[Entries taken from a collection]
◇ ◇ ◇ ◇ ◇ ◇ ◇
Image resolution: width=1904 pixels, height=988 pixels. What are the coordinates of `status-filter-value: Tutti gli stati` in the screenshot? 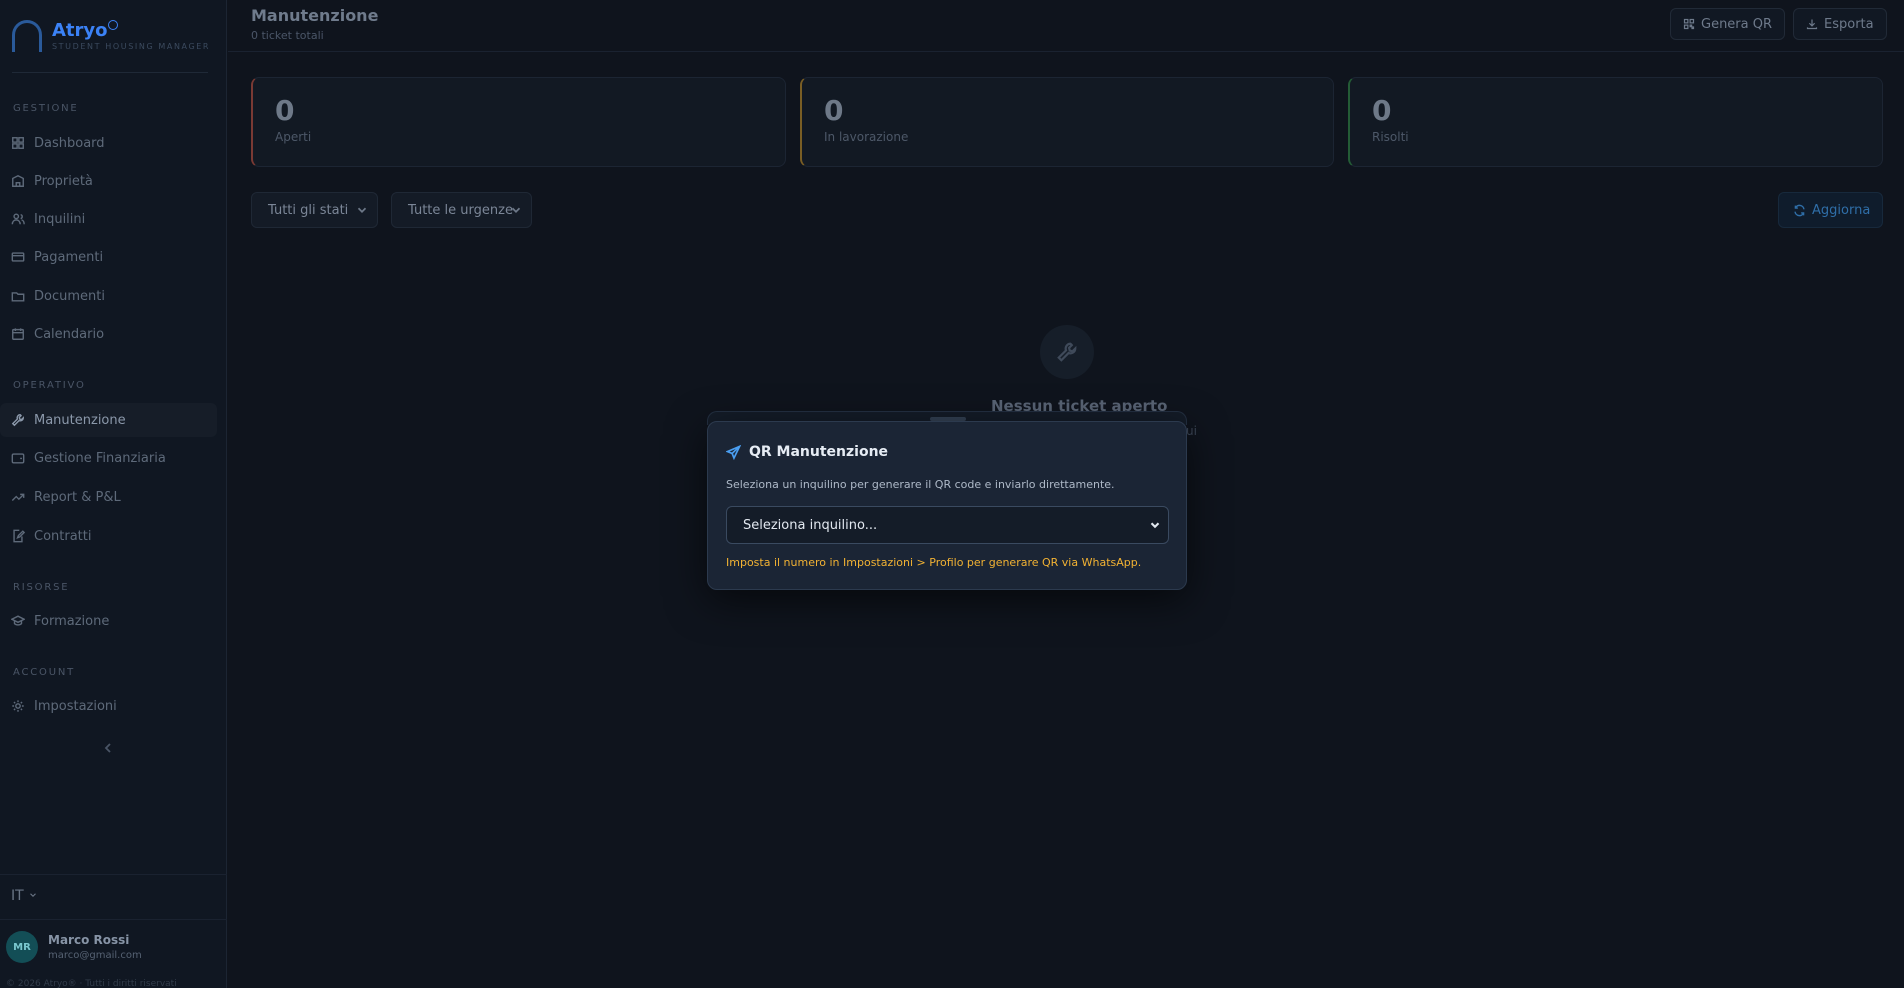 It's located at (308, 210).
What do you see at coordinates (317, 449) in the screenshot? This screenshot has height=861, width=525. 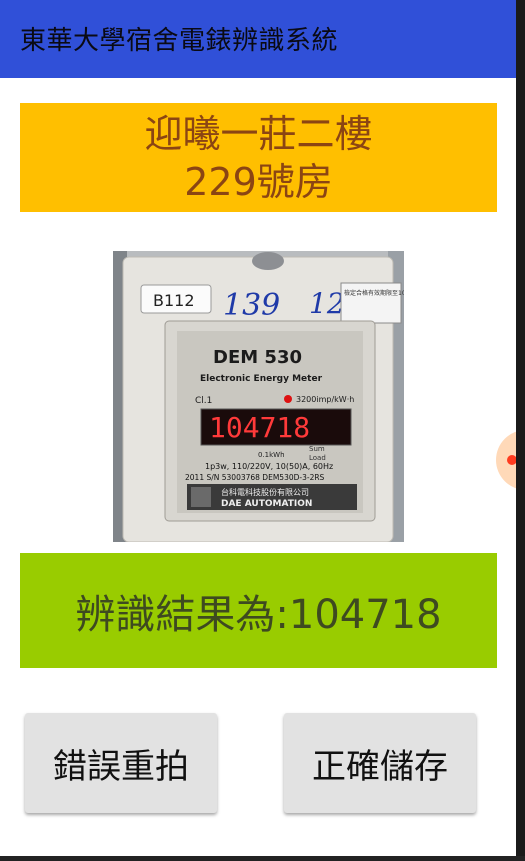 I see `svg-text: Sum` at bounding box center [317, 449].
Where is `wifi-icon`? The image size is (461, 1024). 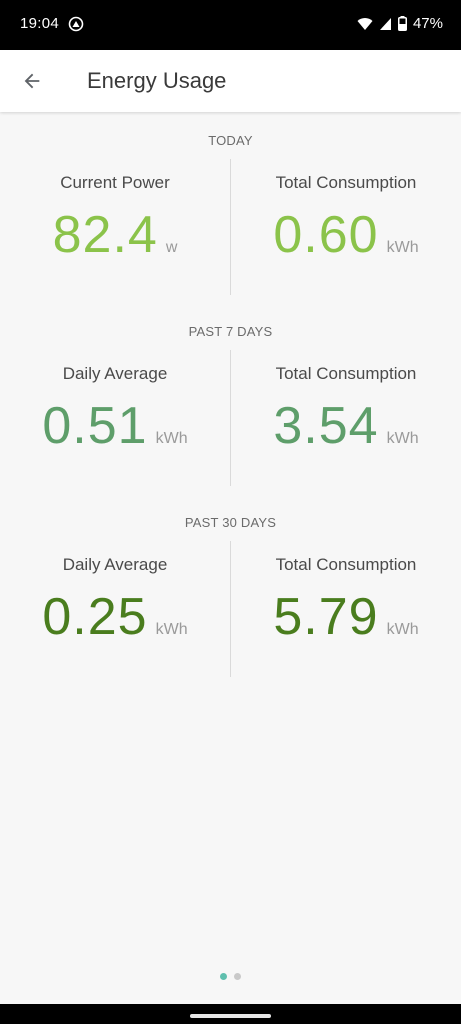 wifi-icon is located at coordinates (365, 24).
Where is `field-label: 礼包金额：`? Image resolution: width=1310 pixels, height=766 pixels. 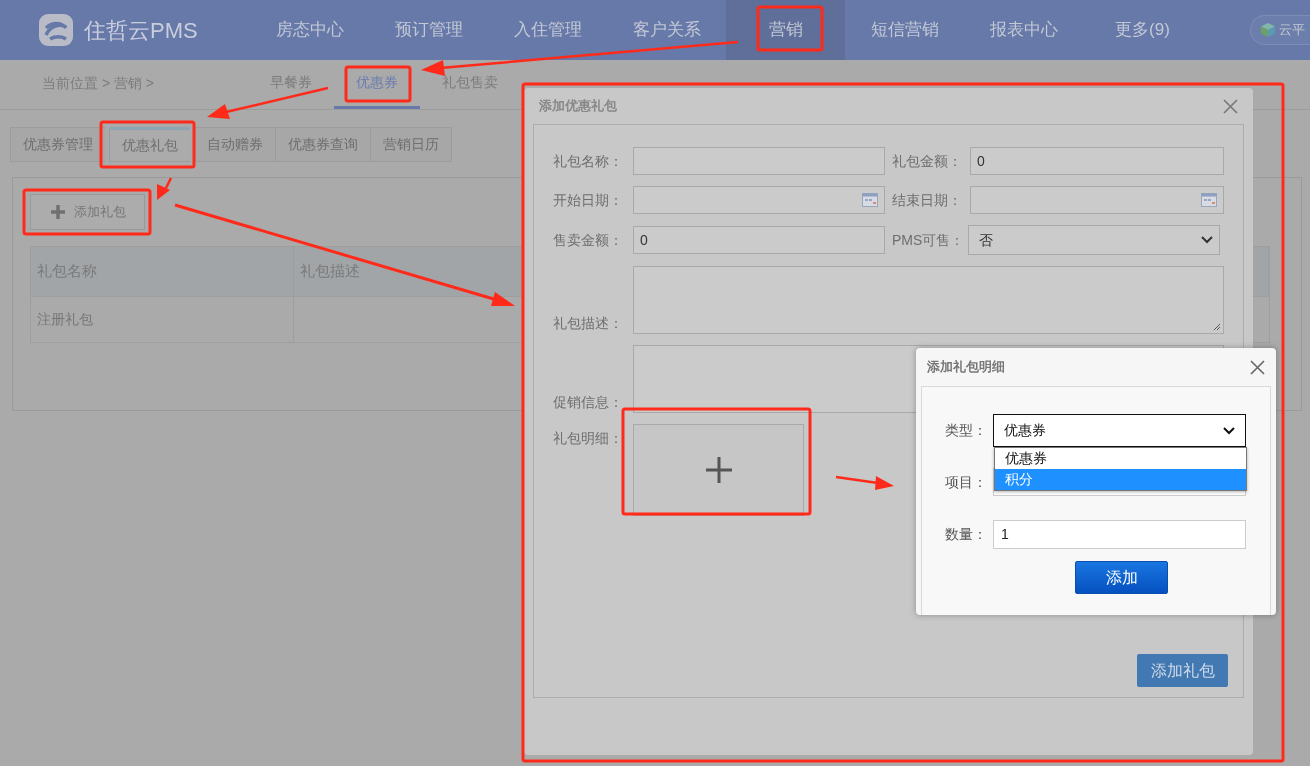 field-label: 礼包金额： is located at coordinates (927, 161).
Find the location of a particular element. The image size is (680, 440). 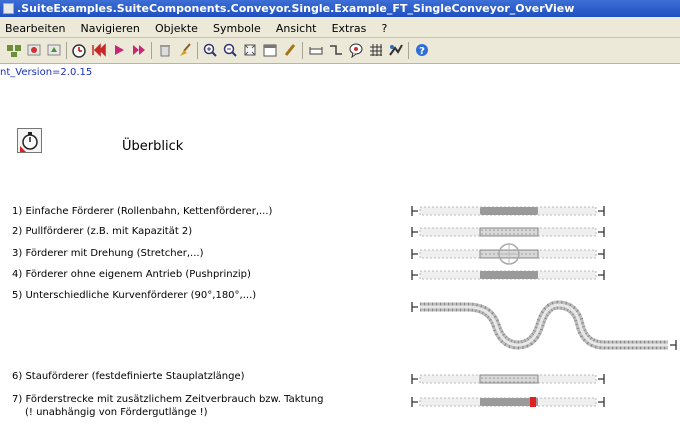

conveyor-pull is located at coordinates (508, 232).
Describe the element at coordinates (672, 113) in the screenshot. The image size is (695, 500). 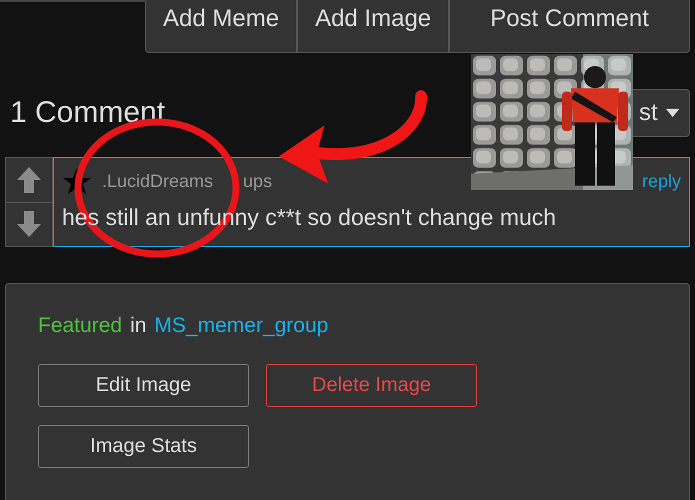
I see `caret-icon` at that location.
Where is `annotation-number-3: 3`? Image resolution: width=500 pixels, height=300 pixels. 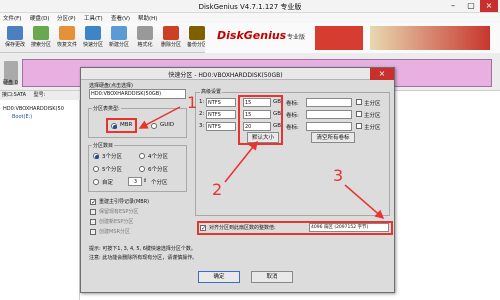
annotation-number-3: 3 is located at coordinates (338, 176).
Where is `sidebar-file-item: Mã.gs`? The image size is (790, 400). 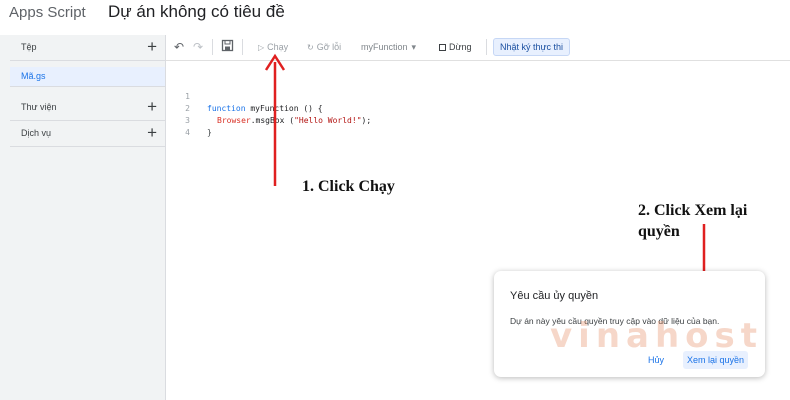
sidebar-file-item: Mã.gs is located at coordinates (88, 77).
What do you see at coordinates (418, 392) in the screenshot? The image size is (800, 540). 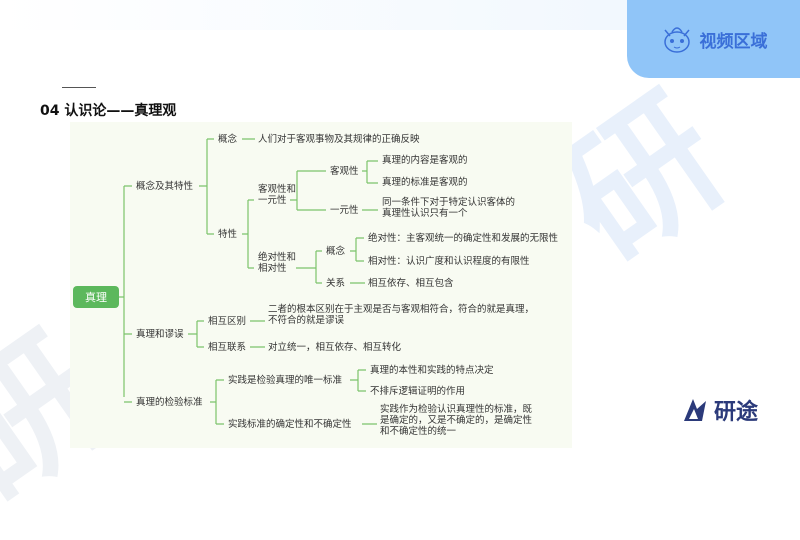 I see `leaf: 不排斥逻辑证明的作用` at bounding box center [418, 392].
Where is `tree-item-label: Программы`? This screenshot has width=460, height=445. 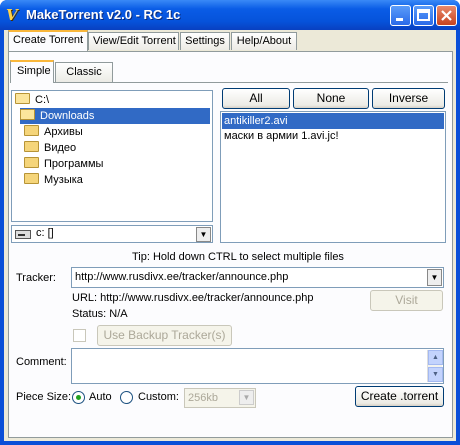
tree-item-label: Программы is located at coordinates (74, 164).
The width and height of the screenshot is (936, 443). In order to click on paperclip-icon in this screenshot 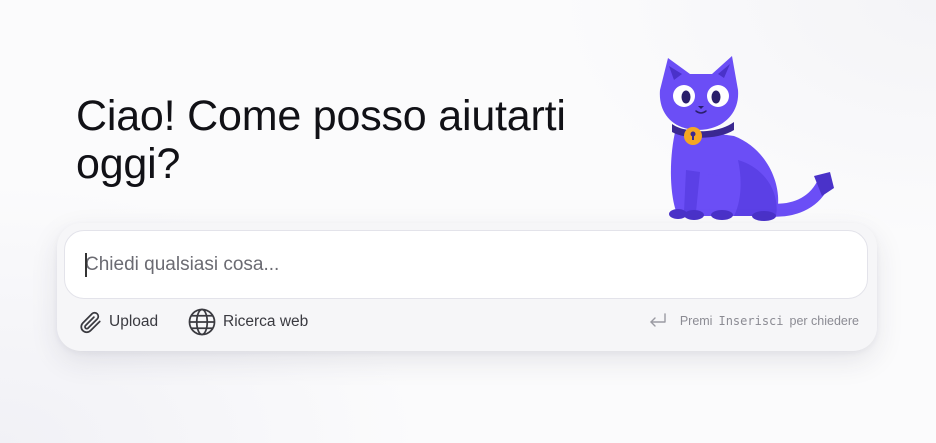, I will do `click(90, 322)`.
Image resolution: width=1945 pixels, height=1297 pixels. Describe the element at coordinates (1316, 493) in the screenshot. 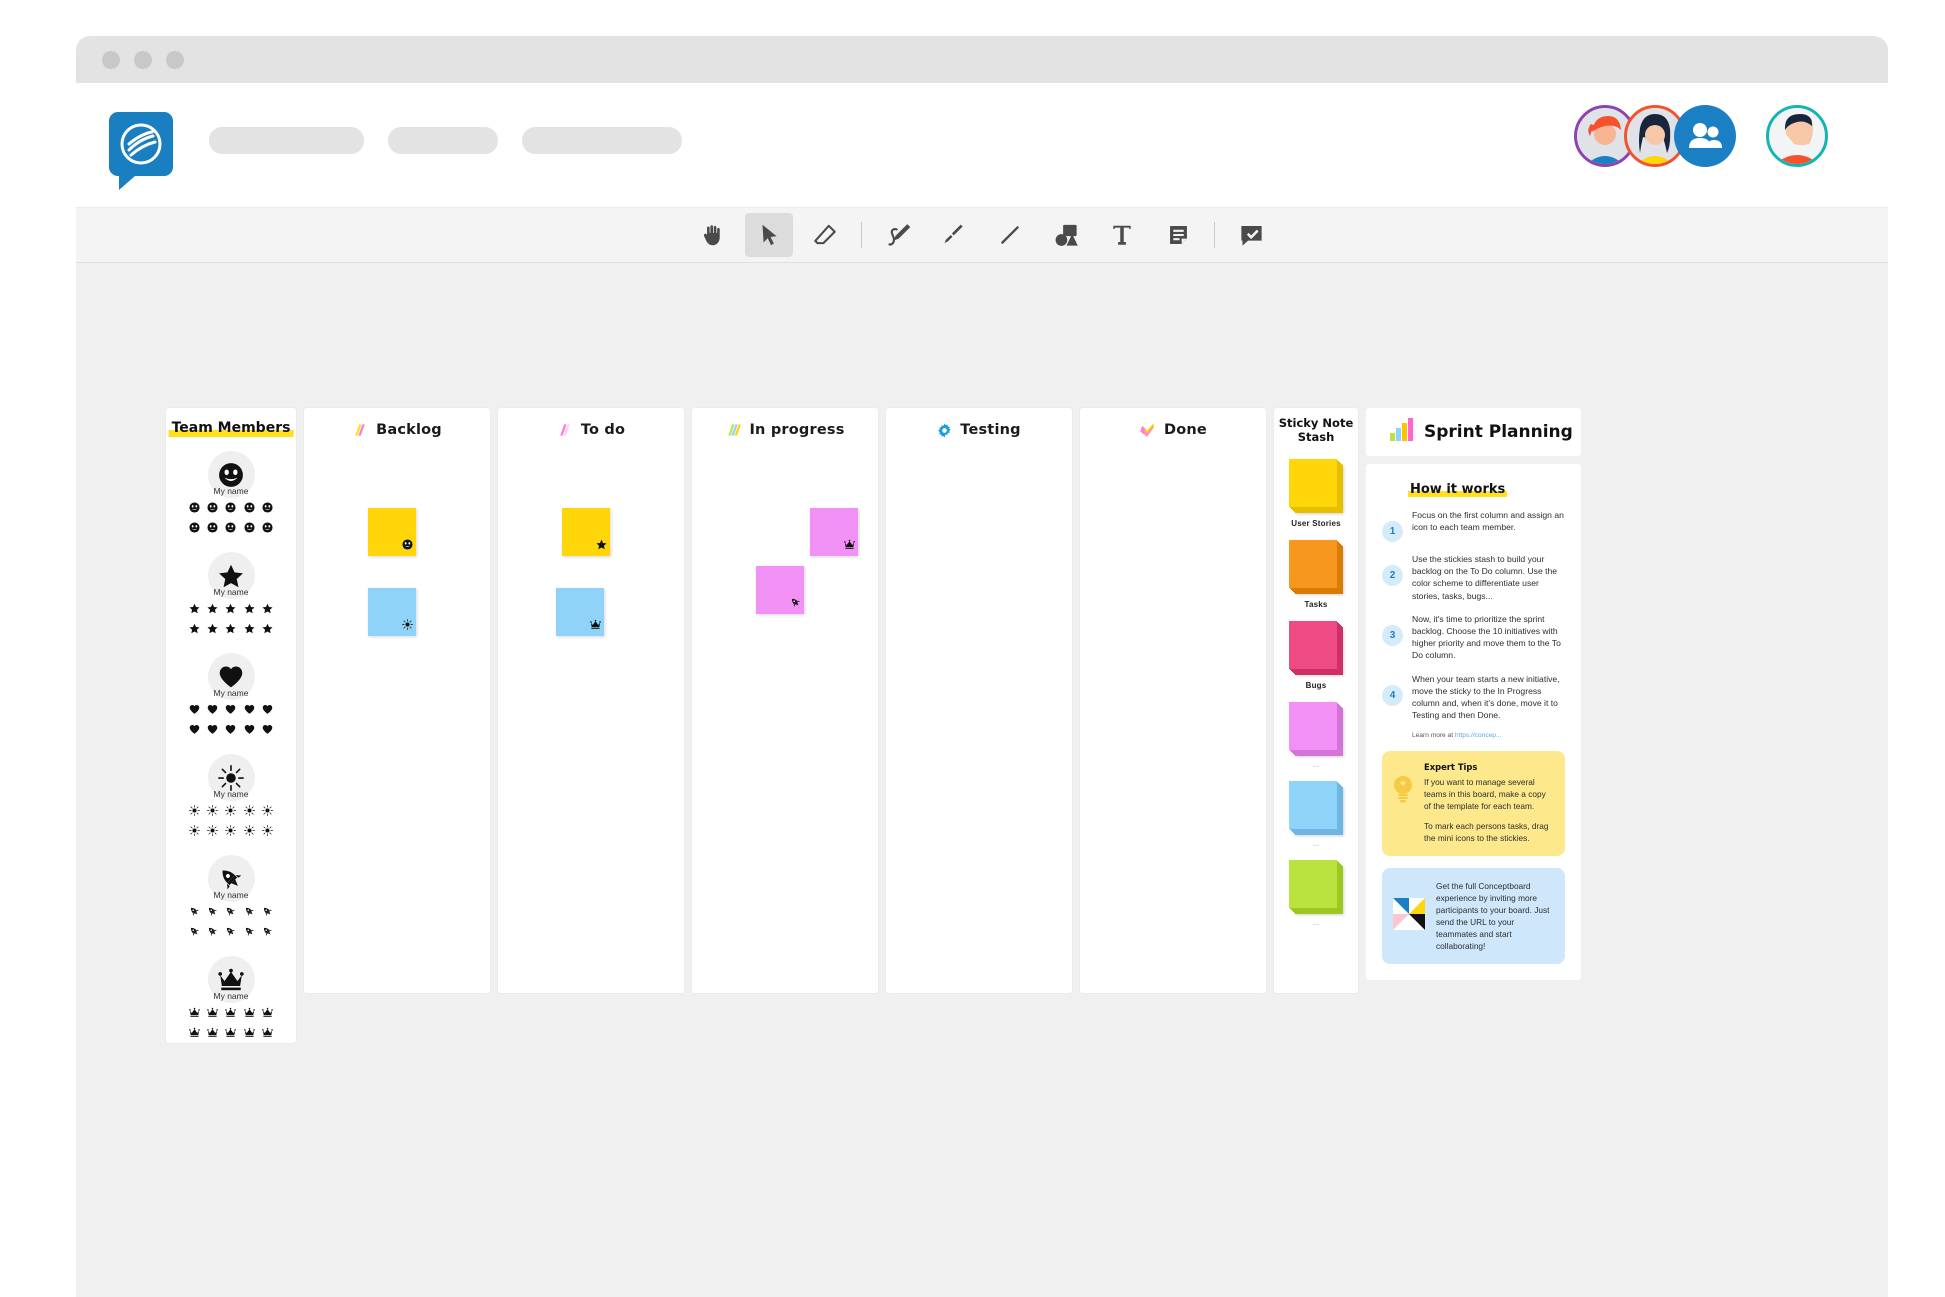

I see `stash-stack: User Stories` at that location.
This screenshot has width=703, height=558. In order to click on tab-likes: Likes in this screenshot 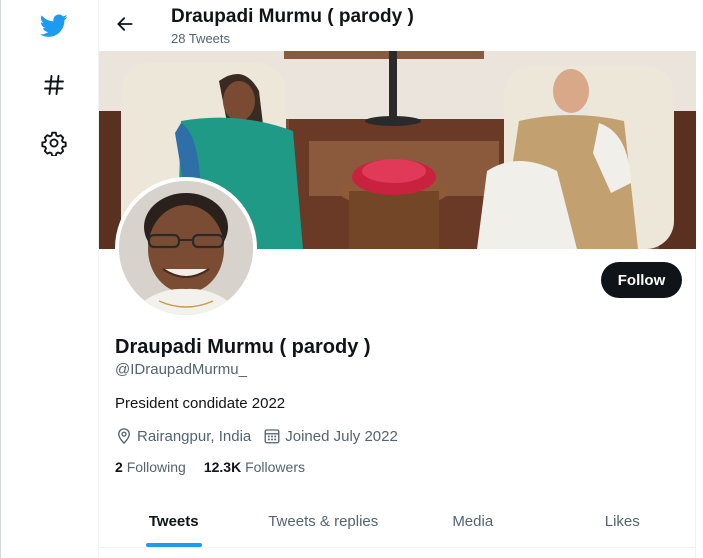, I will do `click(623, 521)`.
◇ ◇ ◇ ◇ ◇ ◇ ◇
# EXERCISE REQUIREMENTS
Replace "Image resolution" with "Screenshot size" in everything from the line containing "pixels, height=300 pixels." down to the line containing "annotation-number-3: 3 is", and reproduce those lines with no other changes. Leave the pictures out of the output.

# OUTPUT FOR THIS TASK
Where is `annotation-number-3: 3`? Screenshot size: width=500 pixels, height=300 pixels. 
annotation-number-3: 3 is located at coordinates (338, 176).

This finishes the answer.